*INSTRUÇÕES DE TRABALHO*
1. Reproduza fielmente a parte do texto sobre música litúrgica que começa nas palavras "Dentro do grande" e termina depois de "a cada lugar.".
2. De acordo com o texto sobre música litúrgica, qual é uma das linguagens privilegiadas da adoração?

*TRECHO DE ORIGEM*
++++++++++++++++++++
Dentro do grande repertório de música sacra cristã, se encontram cantos à altura de todas as sensibilidades e capacidades: desde melodias simples até polifonias complexas. Também há cantos mais recentes que, dentro da própria identidade cultural, sabem exprimir o mistério de Deus de forma musical. Tanto as peças mais tradicionais como as modernas se encontram em livros publicados para a ajuda dos fiéis; também pode-se realizar cópias dos cantos mais adequados a cada lugar.

Este também é um campo promissor para as pessoas com uma preparação maior musical: o esforço para dedicar sua criatividade para tornar mais luminoso o culto torná-los-á também mais generosos com Deus, porque dedicando esse tempo ao Senhor e aos outros estão oferecendo o sacrifício de Abel[34]. Em todo caso, vale a pena colocar aqui pelo menos o entusiasmo com que preparamos a comemoração de um aniversário: aprendendo e ensaiando cânticos que pertencem à cultura cristã, expressam uma autêntica sensibilidade litúrgica e nos dão oportunidade de fazer oração. De fato, na liturgia estamos com Deus, e Ele gosta que cantemos, porque às vezes falar não basta.

A linguagem da adoração

A música, na liturgia, não é um mero acompanhamento ou ornamentação; nem é a interpretação de um tema religioso que chama a atenção para si: em um e outro caso, a música ficaria paralela à celebração, quando se trata de que seja uma só coisa com ela[35]. A verdadeira música litúrgica é oração, é liturgia; não nos dispersa, não se limita a dar-nos uma alegria sensível ou um prazer estético: recolhe-nos, nos coloca no mistério de Deus. Leva-nos à adoração, que tem no silêncio uma de suas linguagens privilegiadas: «o silêncio – nos recorda o Papa – guarda o mistério»[36]. Se a música é de Deus, não competirá com o silêncio: nos levará ao silêncio verdadeiro, do coração.

Os instantes de silêncio que a liturgia prevê – antes de iniciar a Missa, no ato penitencial, nos mementos, na consagração, etc. – são convites para recolher-nos em adoração. Preparam-nos para o momento da comunhão, porque «para comungar verdadeiramente com outra pessoa devo conhecê-la, saber estar em silêncio perto dela, escutá-la, olhá-la com amor. O verdadeiro amor e a verdadeira amizade vivem sempre desta reciprocidade de olhares, de silêncios intensos, eloquentes, cheios de respeito e veneração, de maneira pessoal e não superficial»[37].

«Tu, eu, adoramos ao Senhor?”», nos pergunta o Papa, dirigindo-nos para o centro íntimo da liturgia, que será nosso céu. «Recorremos a Deus só para pedir, para agradecer, ou nos dirigimos a Ele também para adorá-lo? Mas, então, que quer dizer adorar a Deus? Significa aprender a estar com Ele, a parar para dialogar com Ele, sentindo que sua presença é a mais verdadeira, a melhor, a mais importante de todas (...); adorar o Senhor quer dizer que estamos convencidos diante dele de que Ele é o único Deus, o Deus de nossa vida, o Deus de nossa história»[38].
++++++++++++++++++++
*MATERIAL APRESENTADO*
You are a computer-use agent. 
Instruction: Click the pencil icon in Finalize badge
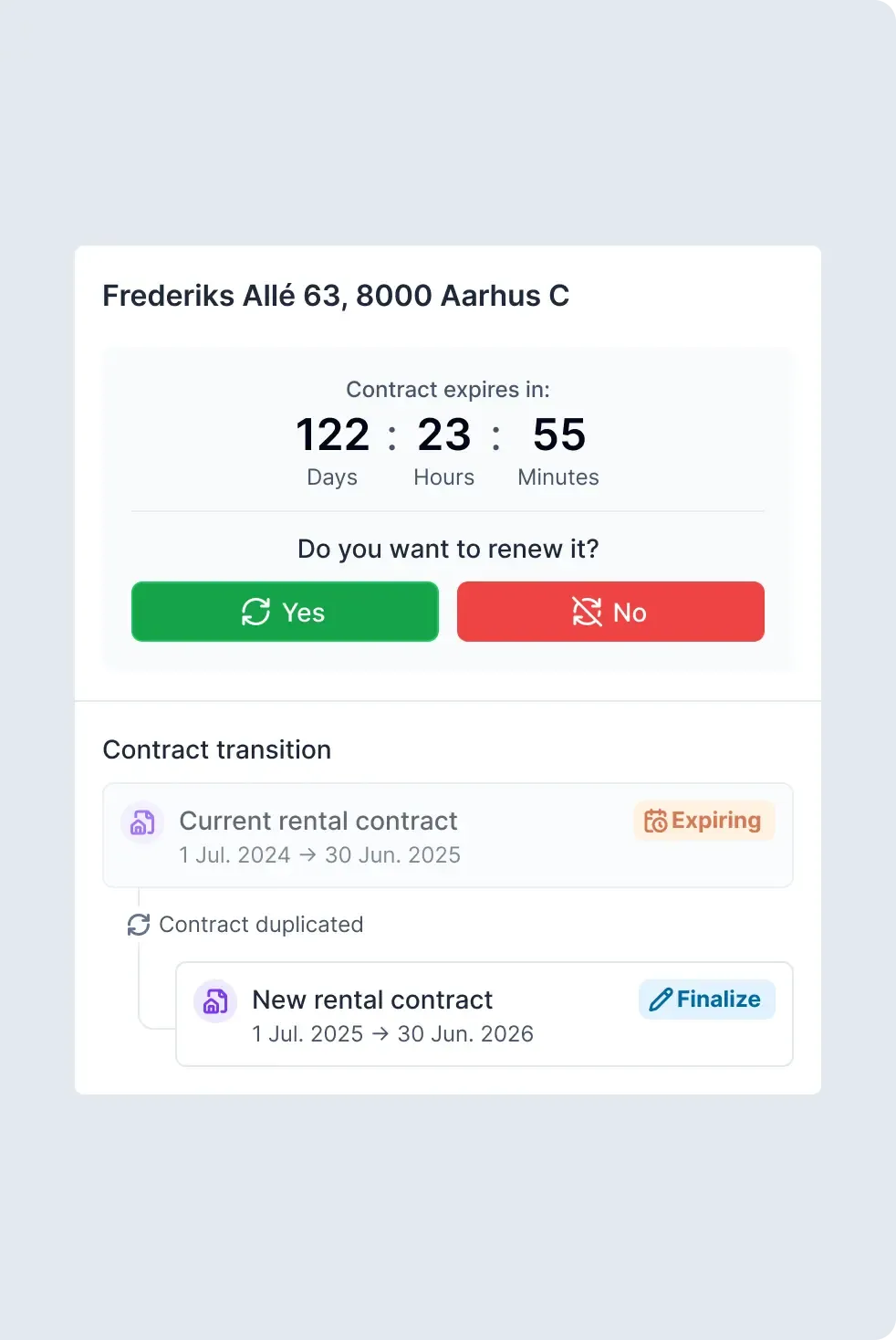coord(661,1000)
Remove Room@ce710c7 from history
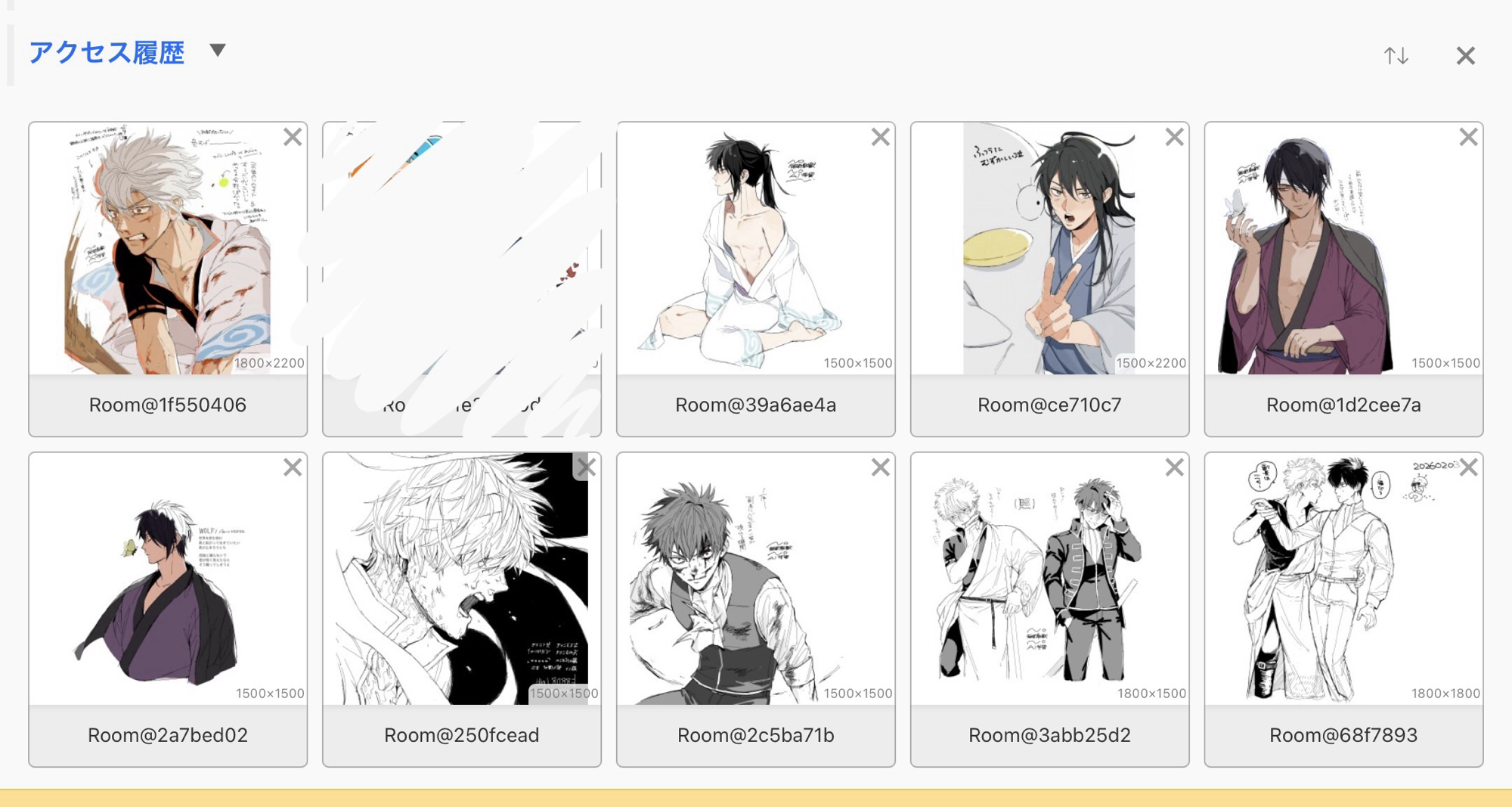1512x807 pixels. pyautogui.click(x=1174, y=137)
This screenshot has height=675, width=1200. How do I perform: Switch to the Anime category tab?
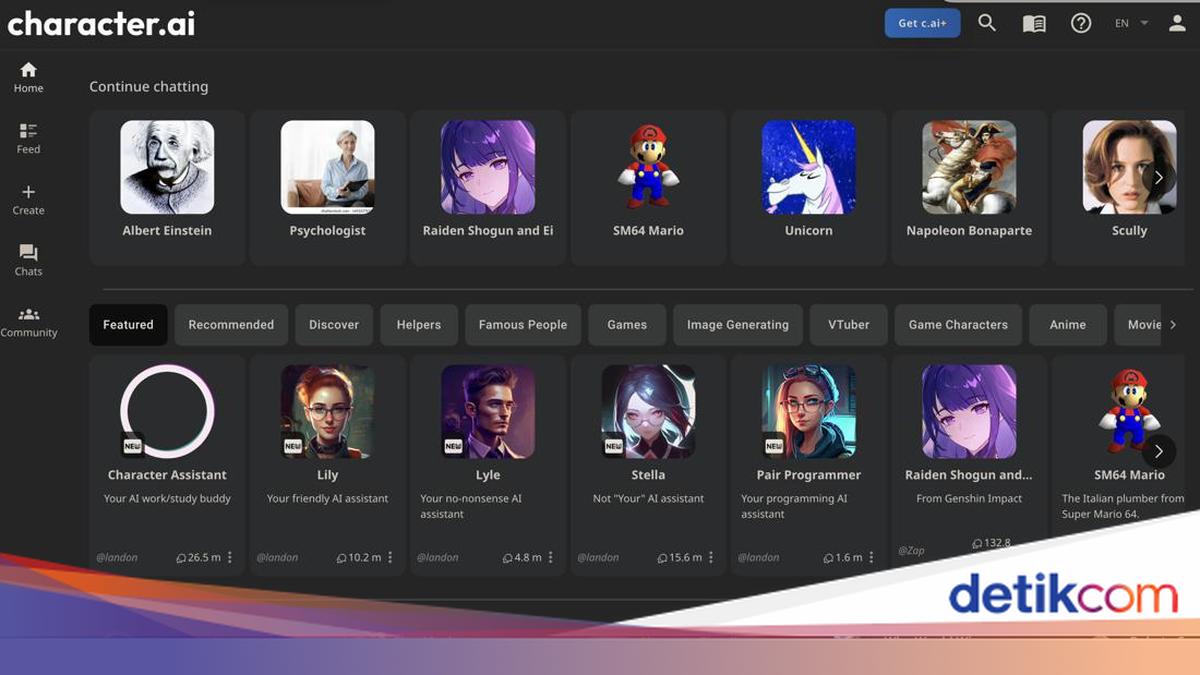pos(1068,324)
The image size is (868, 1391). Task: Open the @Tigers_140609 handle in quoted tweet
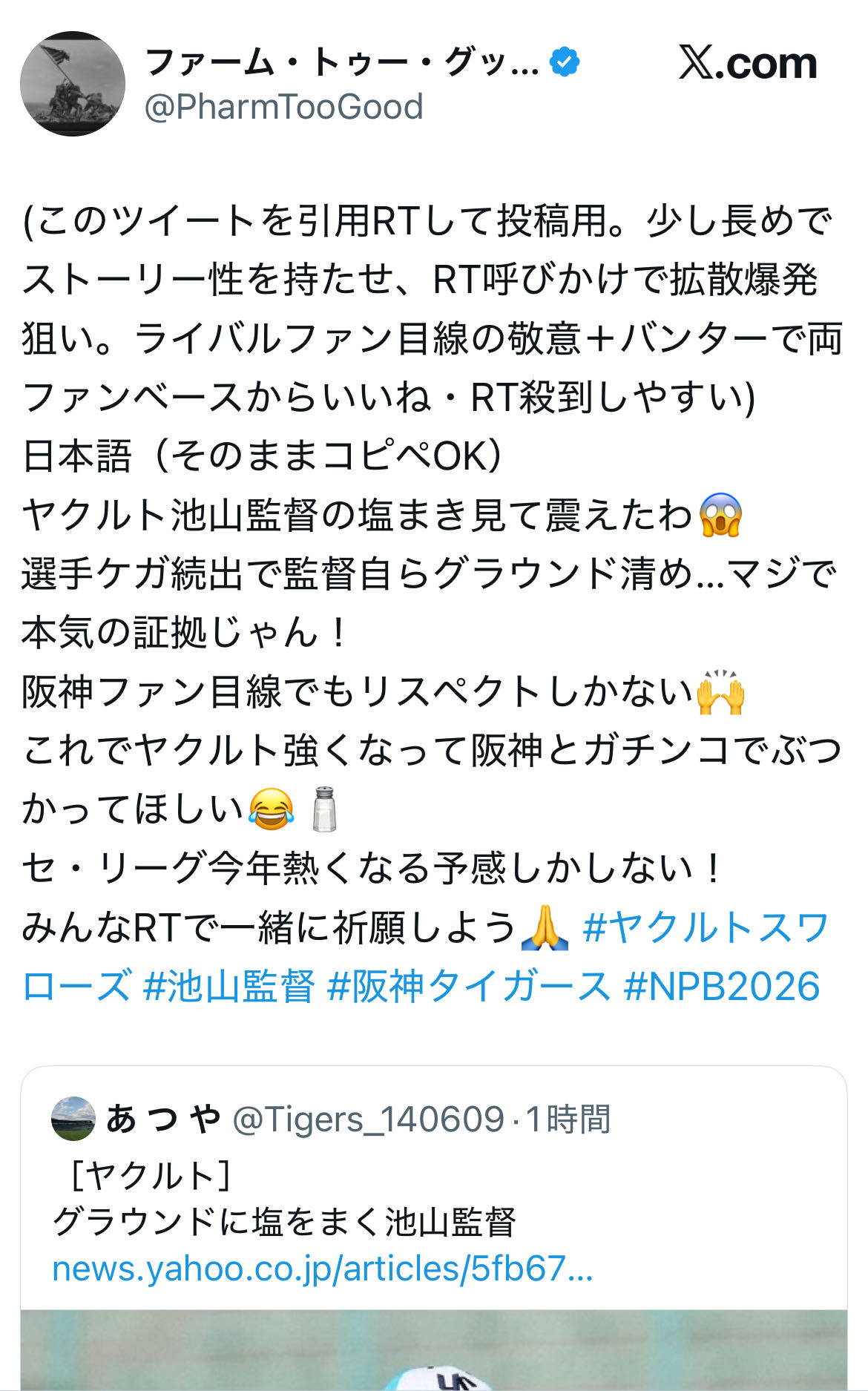point(369,1119)
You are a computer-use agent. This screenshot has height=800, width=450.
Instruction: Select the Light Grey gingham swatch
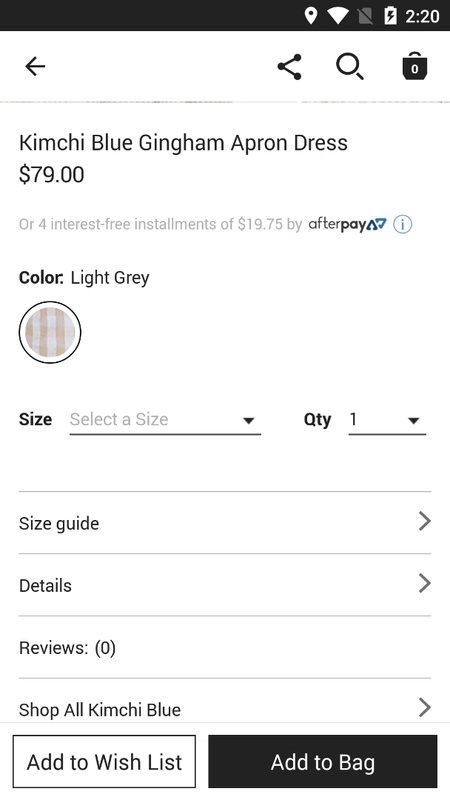click(50, 332)
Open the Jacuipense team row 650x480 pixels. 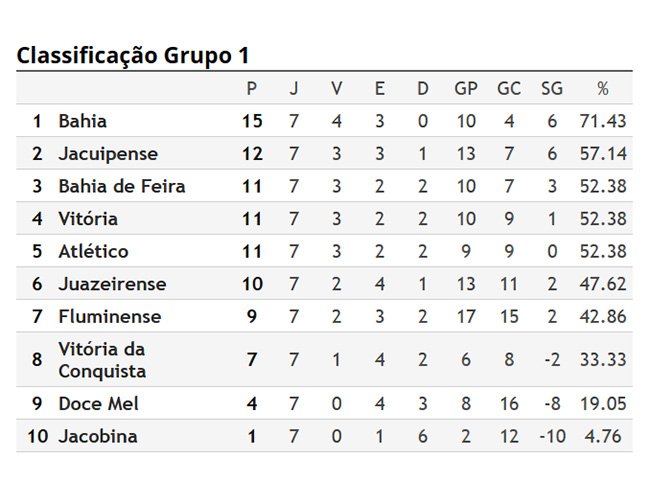coord(324,153)
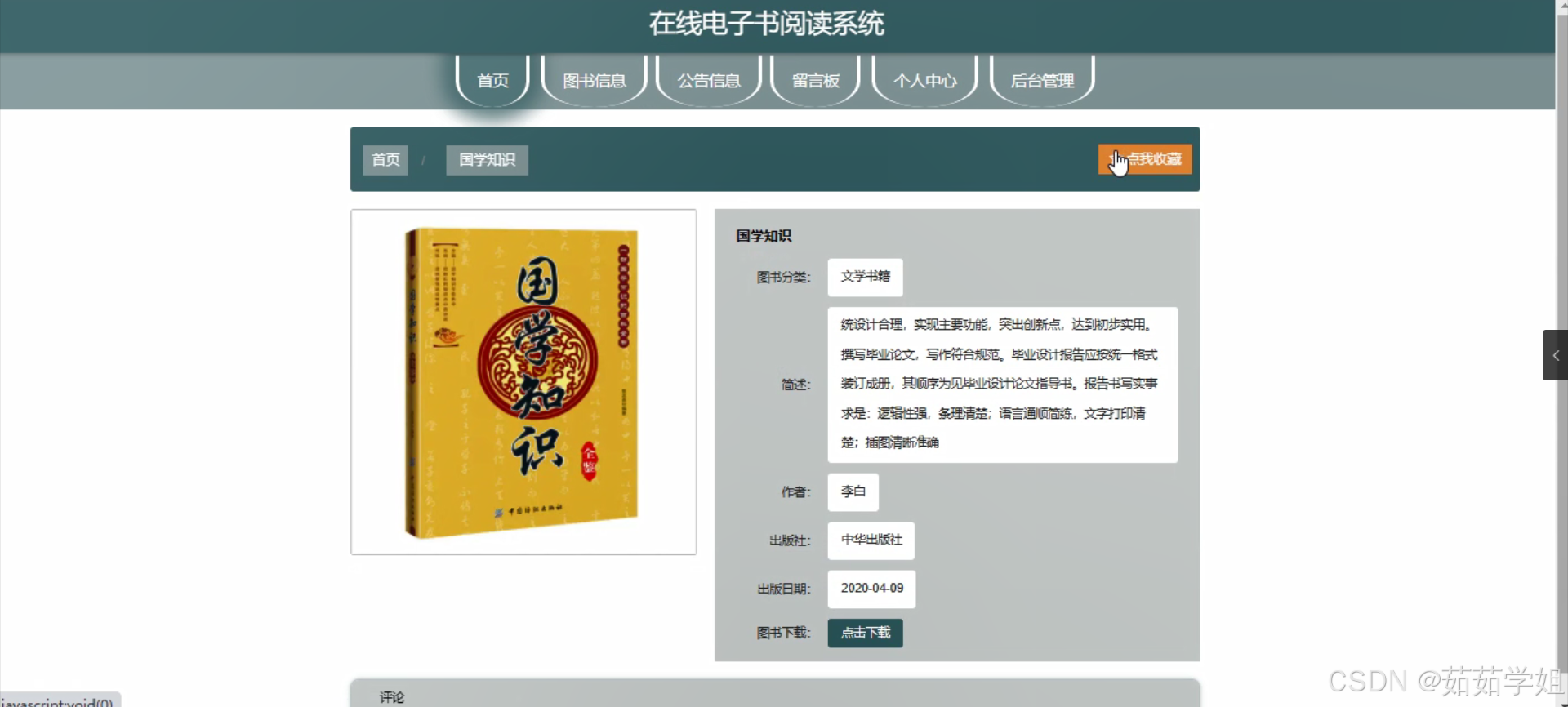Click the orange 点我收藏 favorite button

pyautogui.click(x=1145, y=159)
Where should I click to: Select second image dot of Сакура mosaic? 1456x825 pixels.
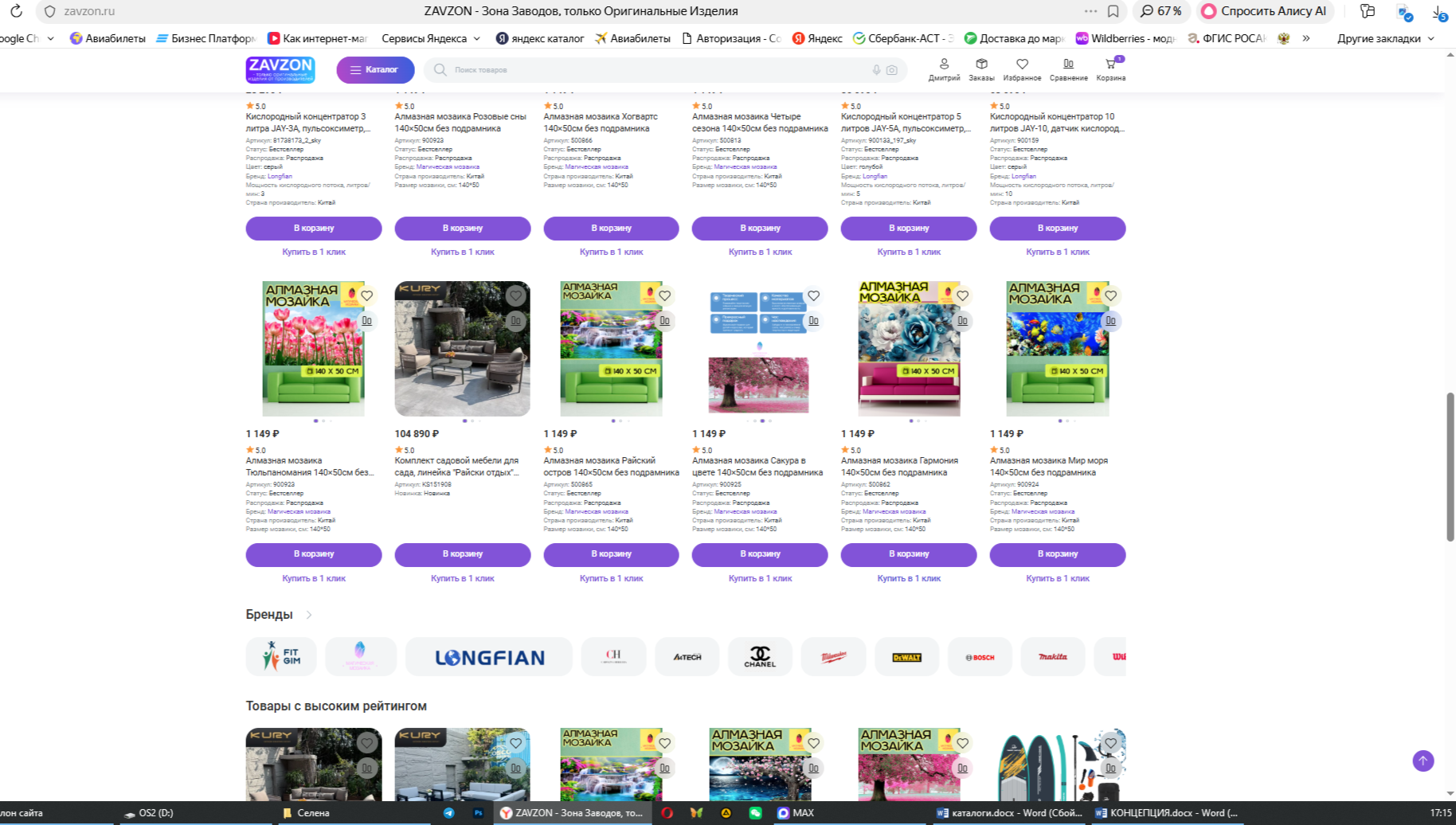[x=755, y=421]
++++++++++++++++++++
*RESPOSTAS POR ITEM*
1.
Dentro do grande repertório de música sacra cristã, se encontram cantos à altura de todas as sensibilidades e capacidades: desde melodias simples até polifonias complexas. Também há cantos mais recentes que, dentro da própria identidade cultural, sabem exprimir o mistério de Deus de forma musical. Tanto as peças mais tradicionais como as modernas se encontram em livros publicados para a ajuda dos fiéis; também pode-se realizar cópias dos cantos mais adequados a cada lugar.

2. O silêncio.